Early buzz concerning director David Fincher’s soon-to-be-released The Girl With the Dragon Tattooadaptation is extremely positive (so far). The film (at the time of writing this) has a Rotten Tomatoes score of over 92% and managed to earn a Golden Globe nomination for Rooney Mara’s portrayal of the titular anti heroine.                                                         

Fincher already has the option to helm the Dragon Tattoo followup, The Girl Who Played With Fire; it’s expected that, should Fincher choose to exercise that option, Sony would also want the Oscar-nominated filmmaker to adapt the final entry in author Stieg Larsson’s original Millennium trilogy – ie.
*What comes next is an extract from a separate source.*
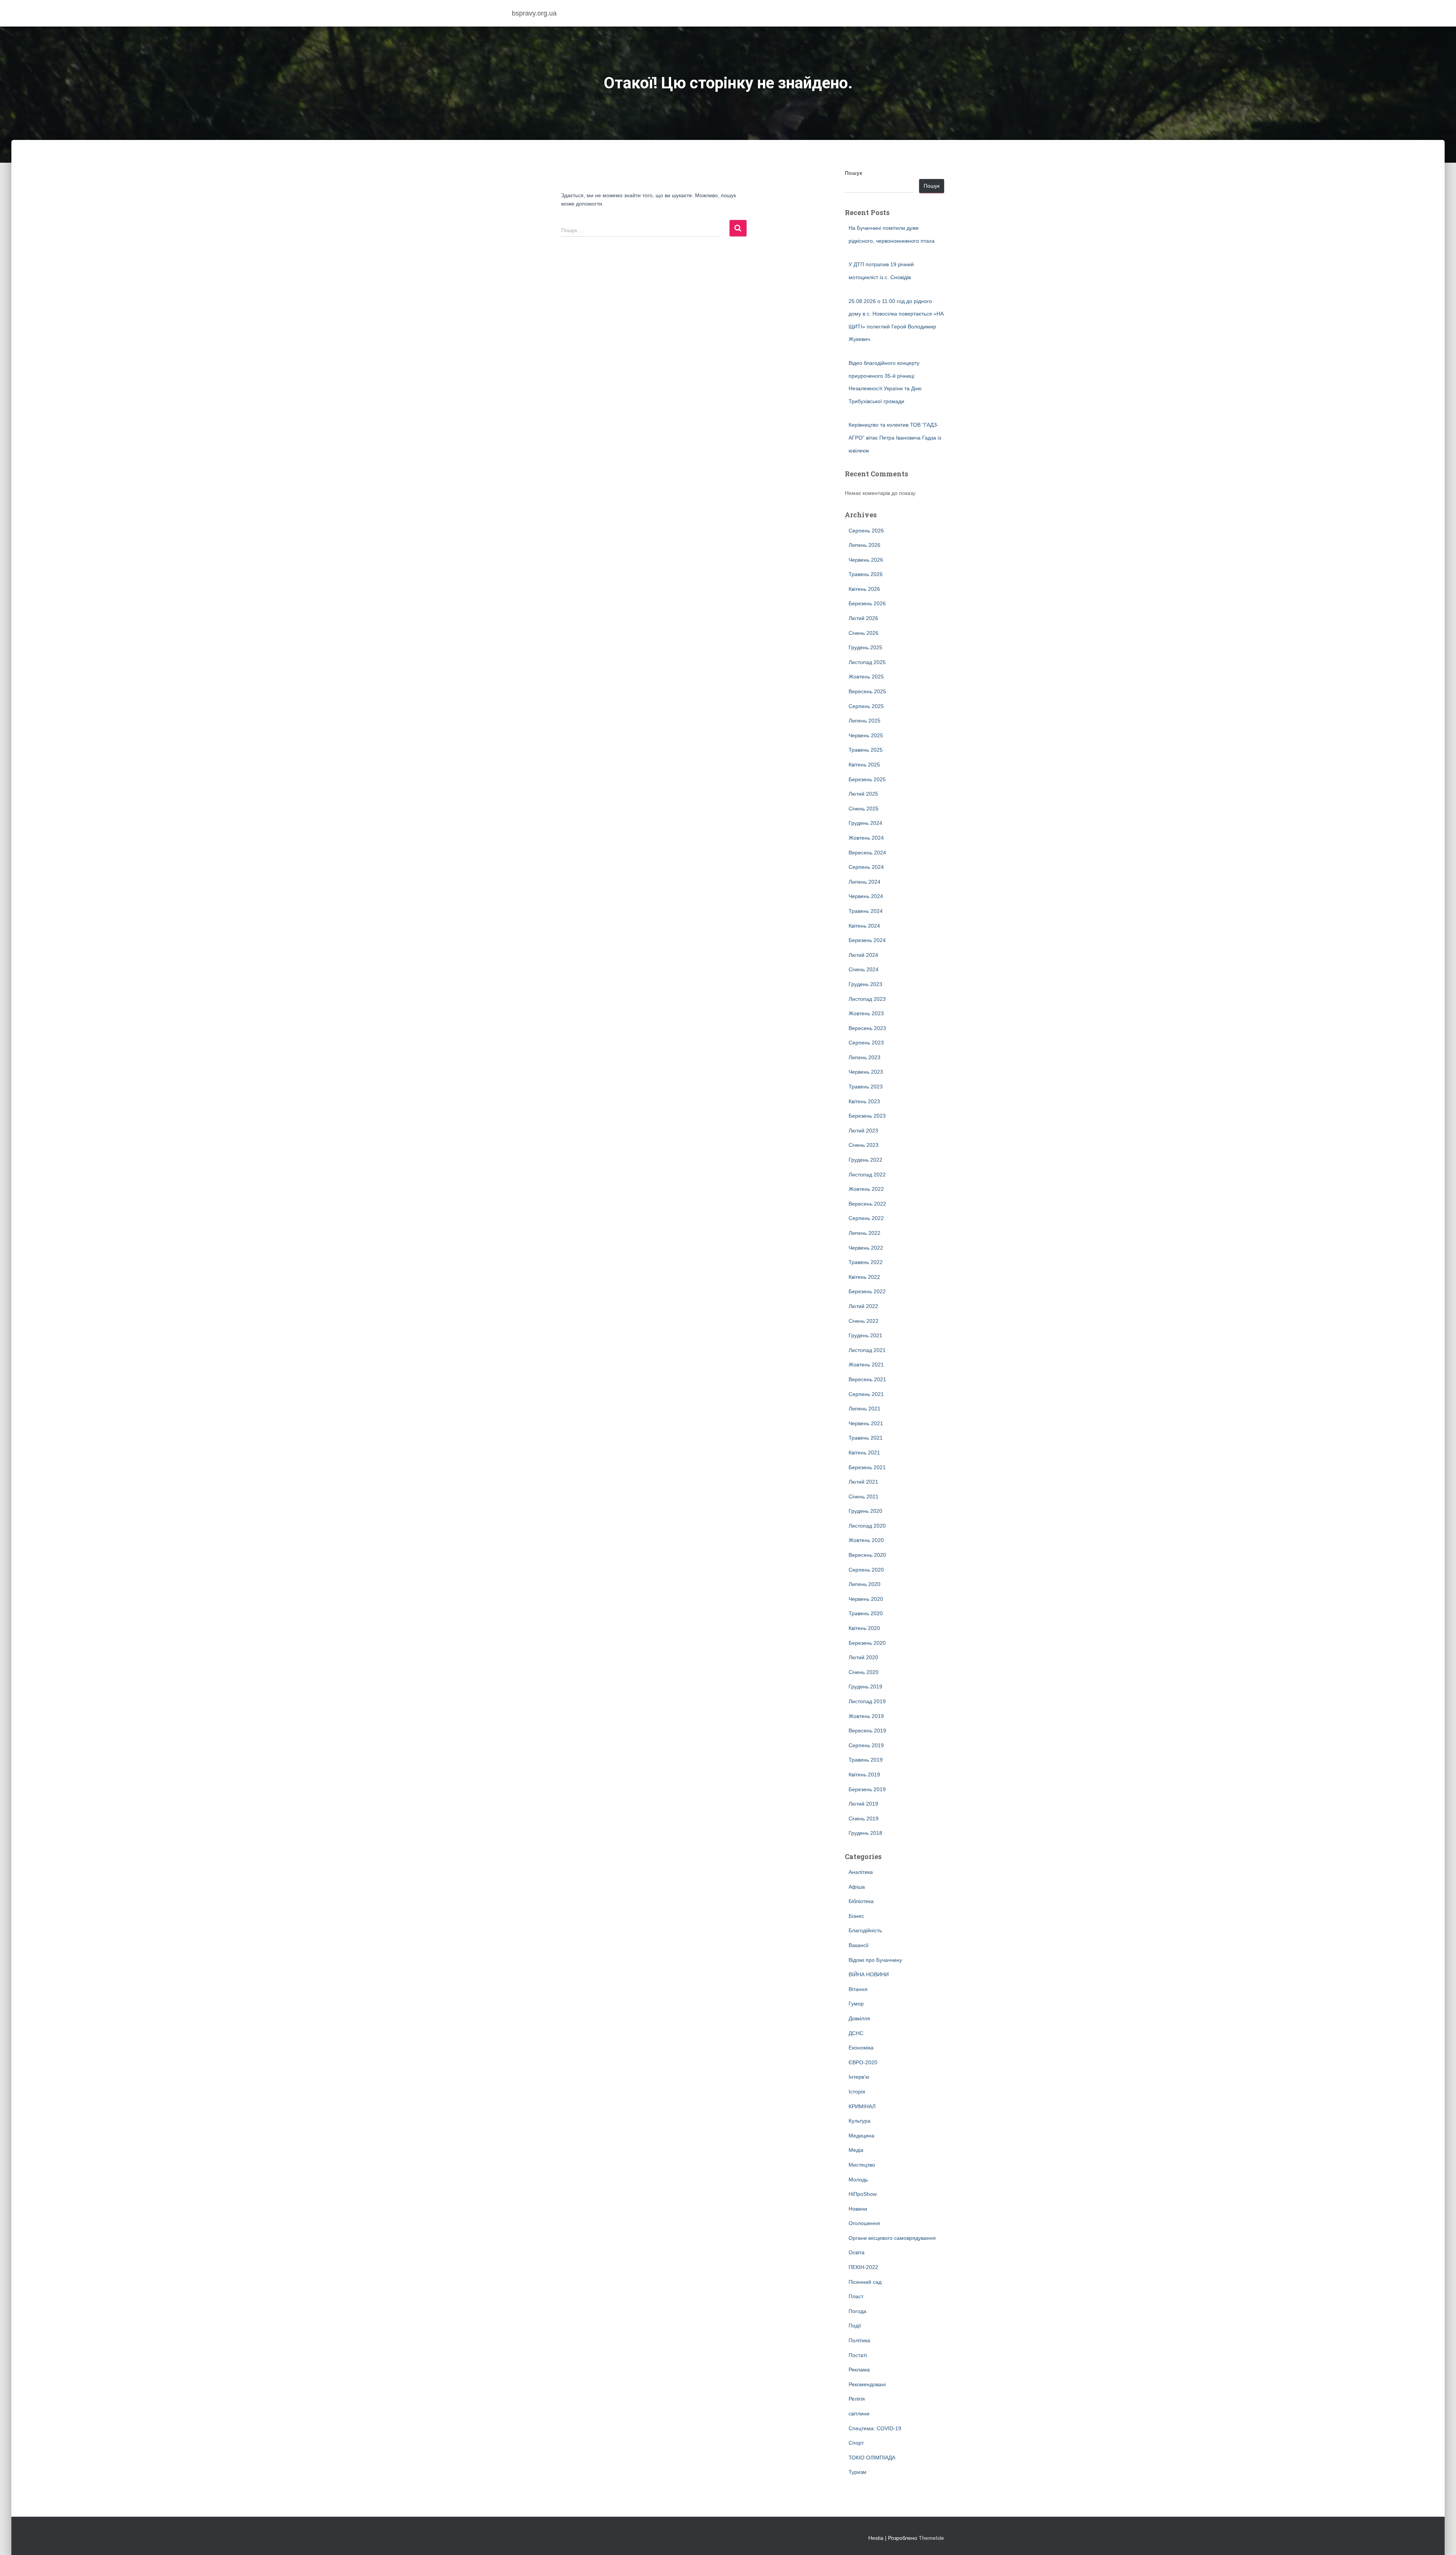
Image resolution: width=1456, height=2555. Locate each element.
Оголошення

The Girl Who Kicked the Hornet’s Nest.


Larsson’s Dragon Tattoo sequels are (essentially) two halves of a single narrative – something that not only lends further credence to the idea of Fincher handling both film adaptations, but also supports the notion that they could feasibly be shot back-to back.

The filmmaker agrees on that latter point, and recently had the following to say on the matter, while promoting his Dragon Tattoo adaptation at a New York City press conference:
“Yes, the second two books [in the Millennium trilogy] are very much one story and it doesn’t seem prudent to me to go to Sweden for a year.  Come back for a year.  Put out the second one.  Go to Sweden for a year.  Come back for a year.  I don’t think Rooney [Mara] wants to be doing this four years from now.  So I think that would be crazy especially given the sense that it’s really one story that’s kind of bifurcated in the middle.”
While Dragon Tattoo screenwriter Steven Zaillian is officially onboard to script Girl Who Played With Fire, he has admitted to Collider to not having actually begun the writing process just yet. The Oscar-winner scribe also said that he expects to finish the first draft of the script in about six months’ time – meaning that production on the first Dragon Tattoo sequel likely wouldn’t get underway until late 2012, at the earliest.